Hugh Dickins <hughd@xxxxxxxxxx> · Sun, 16 Apr 2023 12:25:37 -0700 (PDT)

On Mon, 3 Apr 2023, Zi Yan wrote:

> From: Zi Yan <ziy@xxxxxxxxxx>
> 
> To split a THP to any lower order pages, we need to reform THPs on
> subpages at given order and add page refcount based on the new page
> order. Also we need to reinitialize page_deferred_list after removing
> the page from the split_queue, otherwise a subsequent split will see
> list corruption when checking the page_deferred_list again.
> 
> It has many uses, like minimizing the number of pages after
> truncating a huge pagecache page. For anonymous THPs, we can only split
> them to order-0 like before until we add support for any size anonymous
> THPs.
> 
> Signed-off-by: Zi Yan <ziy@xxxxxxxxxx>
> ---
...
> @@ -2754,14 +2798,18 @@ int split_huge_page_to_list(struct page *page, struct list_head *list)
>  			if (folio_test_swapbacked(folio)) {
>  				__lruvec_stat_mod_folio(folio, NR_SHMEM_THPS,
>  							-nr);
> -			} else {
> +			} else if (!new_order) {
> +				/*
> +				 * Decrease THP stats only if split to normal
> +				 * pages
> +				 */
>  				__lruvec_stat_mod_folio(folio, NR_FILE_THPS,
>  							-nr);
>  				filemap_nr_thps_dec(mapping);
>  			}
>  		}

This part is wrong.  The problem I've had is /proc/sys/vm/stat_refresh 
warning of negative nr_shmem_hugepages (which then gets shown as 0 in
vmstat or meminfo, even though there actually are shmem hugepages).

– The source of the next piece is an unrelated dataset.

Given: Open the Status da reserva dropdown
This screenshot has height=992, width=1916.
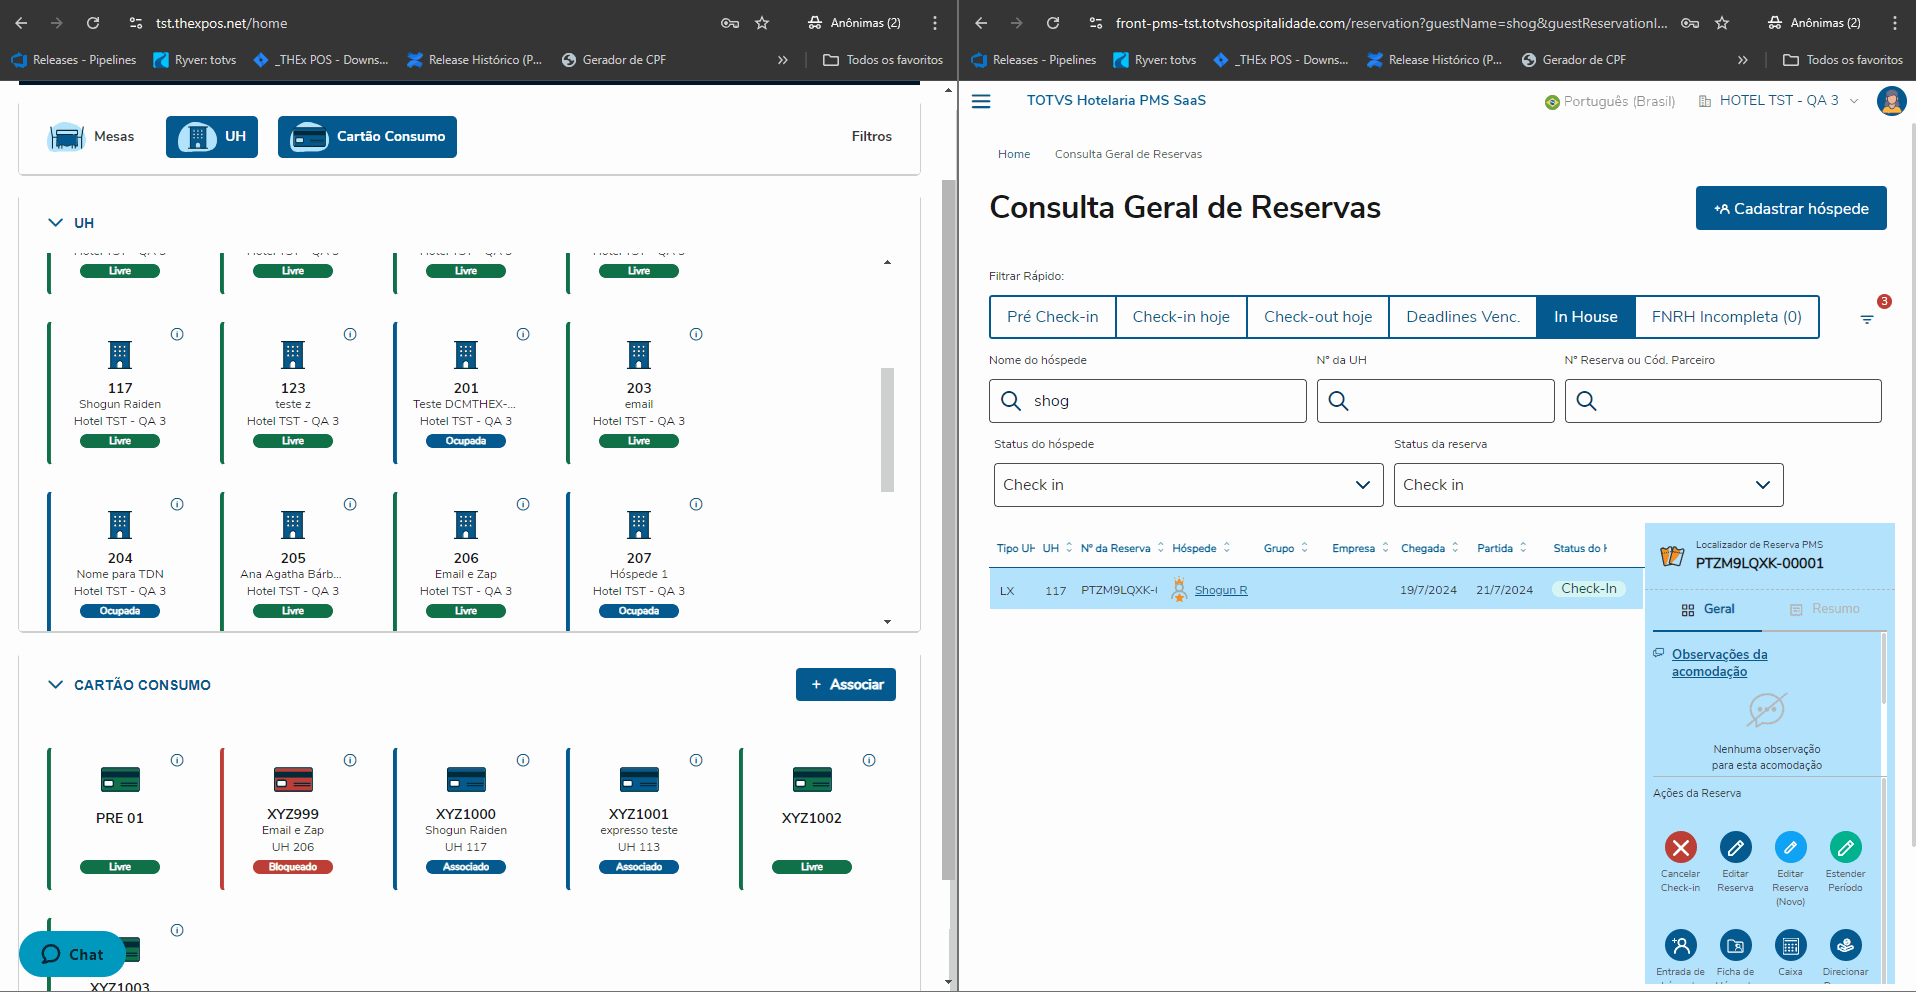Looking at the screenshot, I should point(1588,485).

At first I thought that the fix needed (which I'm running with) is:

--- a/mm/huge_memory.c
+++ b/mm/huge_memory.c
@@ -2797,17 +2797,16 @@ int split_huge_page_to_list_to_order(str
 			int nr = folio_nr_pages(folio);
 
 			xas_split(&xas, folio, folio_order(folio));
-			if (folio_test_swapbacked(folio)) {
-				__lruvec_stat_mod_folio(folio, NR_SHMEM_THPS,
-							-nr);
-			} else if (!new_order) {
-				/*
-				 * Decrease THP stats only if split to normal
-				 * pages
-				 */
-				__lruvec_stat_mod_folio(folio, NR_FILE_THPS,
-							-nr);
-				filemap_nr_thps_dec(mapping);
+			if (folio_test_pmd_mappable(folio) &&
+			    new_order < HPAGE_PMD_ORDER) {
+				if (folio_test_swapbacked(folio)) {
+					__lruvec_stat_mod_folio(folio,
+							NR_SHMEM_THPS, -nr);
+				} else {
+					__lruvec_stat_mod_folio(folio,
+							NR_FILE_THPS, -nr);
+					filemap_nr_thps_dec(mapping);
+				}
 			}
 		}
 
because elsewhere the maintenance of NR_SHMEM_THPS or NR_FILE_THPS
is rightly careful to be dependent on folio_test_pmd_mappable() (and,
so far as I know, we shall not be seeing folios of order higher than
HPAGE_PMD_ORDER yet in mm/huge_memory.c - those would need more thought).

But it may be more complicated than that, given that patch 7/7 appears
(I haven't tried) to allow splitting to other orders on a file opened
for reading - that might be a bug.

The complication here is that we now have four kinds of large folio
in mm/huge_memory.c, and the rules are a bit different for each.

Anonymous THPs: okay, I think I've seen you exclude those with -EINVAL
at a higher level (and they wouldn't be getting into this "if (mapping) {"
block anyway).

Shmem (swapbacked) THPs: we are only allocating shmem in 0-order or
HPAGE_PMD_ORDER at present.  I can imagine that in a few months or a
year-or-so's time, we shall want to follow Matthew's folio readahead,
and generalize to other orders in shmem; but right now I'd really
prefer not to have truncation or debugfs introducing the surprise
of other orders there.  Maybe there's little that needs to be fixed,
only the THP_SWPOUT and THP_SWPOUT_FALLBACK statistics have come to
mind so far (would need to be limited to folio_test_pmd_mappable());
though I've no idea how well intermediate orders will work with or
against THP swapout.

CONFIG_READ_ONLY_THP_FOR_FS=y file THPs: those need special care,
and their filemap_nr_thps_dec(mapping) above may not be good enough.
So long as it's working as intended, it does exclude the possibility
of truncation splitting here; but if you allow splitting via debugfs
to reach them, then the accounting needs to be changed - for them,
any order higher than 0 has to be counted in nr_thps - so splitting
one HPAGE_PMD_ORDER THP into multiple large folios will need to add
to that count, not decrement it.  Otherwise, a filesystem unprepared
for large folios or compound pages is in danger of meeting them by
surprise.  Better just disable that possibility, along with shmem.

mapping_large_folio_support() file THPs: this category is the one
you're really trying to address with this series, they can already
come in various orders, and it's fair for truncation to make a
different choice of orders - but is what it's doing worth doing?
I'll say more on 6/7.

Hugh